金太郎が足を負傷した、堀口の強力テイクダウン
その後の堀口のテイクダウンで、金太郎は思わぬ負傷を強いられた。
「(ダウンを奪い)今勝ってるから、とりあえずこのまままたワンチャンス狙うっていう意識にしてたんですけど、左ストレートを効かせてまだ打撃でいく気持ちで前に出たら、すぐ堀口選手が変更してきた。

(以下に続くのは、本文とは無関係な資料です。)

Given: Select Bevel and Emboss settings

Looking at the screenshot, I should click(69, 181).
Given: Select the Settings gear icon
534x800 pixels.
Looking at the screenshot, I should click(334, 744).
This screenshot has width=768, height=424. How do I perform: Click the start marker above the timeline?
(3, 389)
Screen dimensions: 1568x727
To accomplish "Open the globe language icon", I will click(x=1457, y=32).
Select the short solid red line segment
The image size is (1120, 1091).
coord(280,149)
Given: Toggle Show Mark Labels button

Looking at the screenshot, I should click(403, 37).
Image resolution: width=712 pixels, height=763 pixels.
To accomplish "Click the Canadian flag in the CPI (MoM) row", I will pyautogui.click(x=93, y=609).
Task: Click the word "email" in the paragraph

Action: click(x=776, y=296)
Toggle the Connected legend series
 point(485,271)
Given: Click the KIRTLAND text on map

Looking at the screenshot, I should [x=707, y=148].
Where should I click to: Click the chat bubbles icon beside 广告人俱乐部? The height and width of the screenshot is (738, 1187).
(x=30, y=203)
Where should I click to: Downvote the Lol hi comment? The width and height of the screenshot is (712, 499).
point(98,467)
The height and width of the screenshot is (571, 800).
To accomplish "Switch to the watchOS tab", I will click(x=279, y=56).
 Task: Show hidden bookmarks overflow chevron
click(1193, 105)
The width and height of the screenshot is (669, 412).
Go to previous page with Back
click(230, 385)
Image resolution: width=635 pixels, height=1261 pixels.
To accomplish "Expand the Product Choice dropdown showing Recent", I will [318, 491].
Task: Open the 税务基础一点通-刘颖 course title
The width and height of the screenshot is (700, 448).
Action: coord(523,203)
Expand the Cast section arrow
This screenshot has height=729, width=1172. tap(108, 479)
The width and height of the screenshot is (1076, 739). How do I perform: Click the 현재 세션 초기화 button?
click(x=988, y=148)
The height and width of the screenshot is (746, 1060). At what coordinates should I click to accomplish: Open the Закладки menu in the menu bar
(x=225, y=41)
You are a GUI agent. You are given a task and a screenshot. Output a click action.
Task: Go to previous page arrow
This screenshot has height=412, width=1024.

左ストレートを当てたから、自然と堀口選手はストレートを警戒して、めっちゃ頭を降ってくるだろうから、そこにハイ(キック)を合わせようと思って、ストレートと見せかけての(左)ハイを打ったんですよ。そこにまさかの片足タックが来て、右(軸)足だけが残って止まった状態で、(テイクダウンが)もう関節蹴りみたいな状態にされて、(右ヒザが)もうバキバキって音鳴って、まあ、その時は全然いけるわと思ったんですけど、1Rが終わってコーナーに戻って座って、2R目で次立った瞬間に、“うわー、これ足、結構きてるな、力入らへんな”みたいになって、あのタックル、強烈やったなみたいな。たった1回のタックルで、タイミングがドンピシャすぎて、足がマジでいうこときかなくて“どうしよう”と思ってたらもう速攻、しっかりロープ際で両足タックルされた」
圧巻はここからの堀口のフィニッシュへの流れだ。ダブルレッグで尻を着いた金太郎は両足でフルガード、隙を見て立とうとするが、堀口は左脇を差して左足をガードを越えてハーフに。
さらにパウンドを入れながら右足も抜いてマウントを奪うと、自身の左腕で金太郎の頭を枕に抱き、金太郎の左ヒジを内側に流して頭を突っ込み、肩固めへ。首筋に巻いた左腕をタイトに頸動脈を絞める形だった。
「映像で見た限り、だいぶ差があったっスね。足にも力が入らないプラス、ちょっと焦ってしまって。あんなもんじゃないんですよ、寝技もちゃんとできるんですけど、ただ、堀口選手の圧力というか、寝技になった時の的確さ、冷静だったっていうのもあるし、押しても抜けていく感じ、力が逃げていく感じでフィジカルで負けたっていうよりかは、バランスでいなされて、コツコツパンチを──もう顔はもう打たれるのは分かってたから──ほっておいて逃げることだけに集中したけど、うまいこといろんなポジションで押さえられて、背中向けて逃げようとしてたら、もう気づいたら勝手にこうなってて(左脇を開けさせられて)ヒジ(の下に頭を入れられて)“どうしよう、どうしよう”って(逃げる)技術も忘れてしまっていて、いつもの冷静な判断ができなくて」と、堀口の寝技の巧みさにも舌を巻いた。